Threat actors downgrade FIDO2 MFA auth in PoisonSeed phishing attack

A PoisonSeed phishing campaign is bypassing FIDO2 security key protections by abusing the cross-device sign-in feature in WebAuthn to trick users into approving login authentication requests from fake company portals.

The PoisonSeed threat actors are known to employ large-volume phishing attacks for financial fraud. In the past, distributing emails containing crypto seed phrases used to drain cryptocurrency wallets.

In the recent phishing attack observed by Expel, the PoisonSeed threat actors do not exploit a flaw in FIDO2’s security but rather abuse the legitimate cross-device authentication feature.

Cross-device authentication is a WebAuthn feature that allows users to sign in on one device using a security key or authentication app on another device. Instead of requiring a physical connection, such as plugging in a security key, the authentication request is transmitted between devices via Bluetooth or a QR code scan.

The attack begins by directing users to a phishing site that impersonates corporate login portals, such as from Okta or Microsoft 365.

When the user enters their credentials into the portal, the campaign uses an adversary-in-the-middle (AiTM) backend to silently log in with the submitted credentials on the legitimate login portal in real-time.

The user targeted in the attack normally would use their FIDO2 security keys to verify multi-factor authentication requests.
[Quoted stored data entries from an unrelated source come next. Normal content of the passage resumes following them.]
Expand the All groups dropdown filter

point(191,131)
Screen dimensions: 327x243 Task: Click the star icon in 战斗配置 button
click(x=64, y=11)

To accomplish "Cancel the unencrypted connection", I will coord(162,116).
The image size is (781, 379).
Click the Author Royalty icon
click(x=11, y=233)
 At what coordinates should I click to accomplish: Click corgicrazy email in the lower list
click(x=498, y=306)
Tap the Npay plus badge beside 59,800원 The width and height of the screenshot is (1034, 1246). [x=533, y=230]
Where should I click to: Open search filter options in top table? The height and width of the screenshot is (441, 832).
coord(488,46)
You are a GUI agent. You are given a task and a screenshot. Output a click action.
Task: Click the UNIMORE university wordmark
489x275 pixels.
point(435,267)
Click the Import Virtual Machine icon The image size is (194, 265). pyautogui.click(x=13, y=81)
However, the phishing backend instead tells the legitimate login portal to authenticate using cross-device authentication.

This causes the legitimate portal to generate a QR code, which is transmitted back to the phishing page and displayed to the user.
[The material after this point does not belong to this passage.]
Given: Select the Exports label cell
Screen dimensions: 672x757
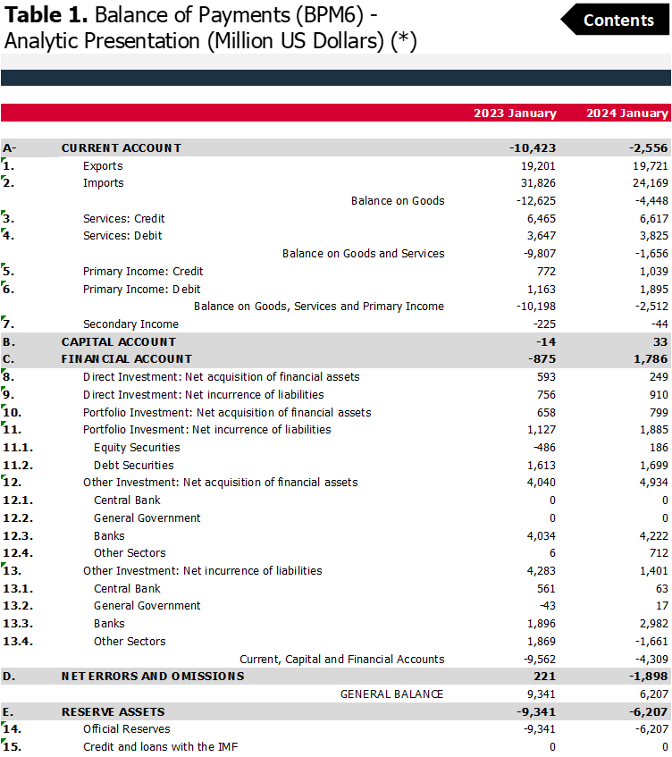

When the user scans this QR code using their smartphone or authentication app, it approves the login attempt initiated by the attacker.

This method effectively bypasses FIDO2 security key protections by allowing attackers to initiate a login flow that relies on cross-device authentication instead of the user’s physical FIDO2 key.

Expel warns that this attack does not exploit a flaw in the FIDO2 implementation, but instead abuses a legitimate feature that downgrades the FIDO key authentication process.

To mitigate the risk, Expel recommends the following defenses:

• Limiting geographic locations from which users are allowed to log in and establishing a registration process for individuals traveling.
• Routinely check for the registration of unknown FIDO keys from unknown locations and uncommon security key brands.
• Organizations can consider enforcing Bluetooth-based authentication as a requirement for cross-device authentication, which significantly reduces the effectiveness of remote phishing attacks.

Expel also observed a separate incident where a threat actor registered their own FIDO key after compromising an account via what is believed to be phishing and resetting the password. However, this attack did not require any methods to trick the user, like a QR code.

This attack highlights how threat actors are finding ways to bypass phishing-resistant authentication by tricking users into completing login flows that bypass the need for physical interaction with a security key.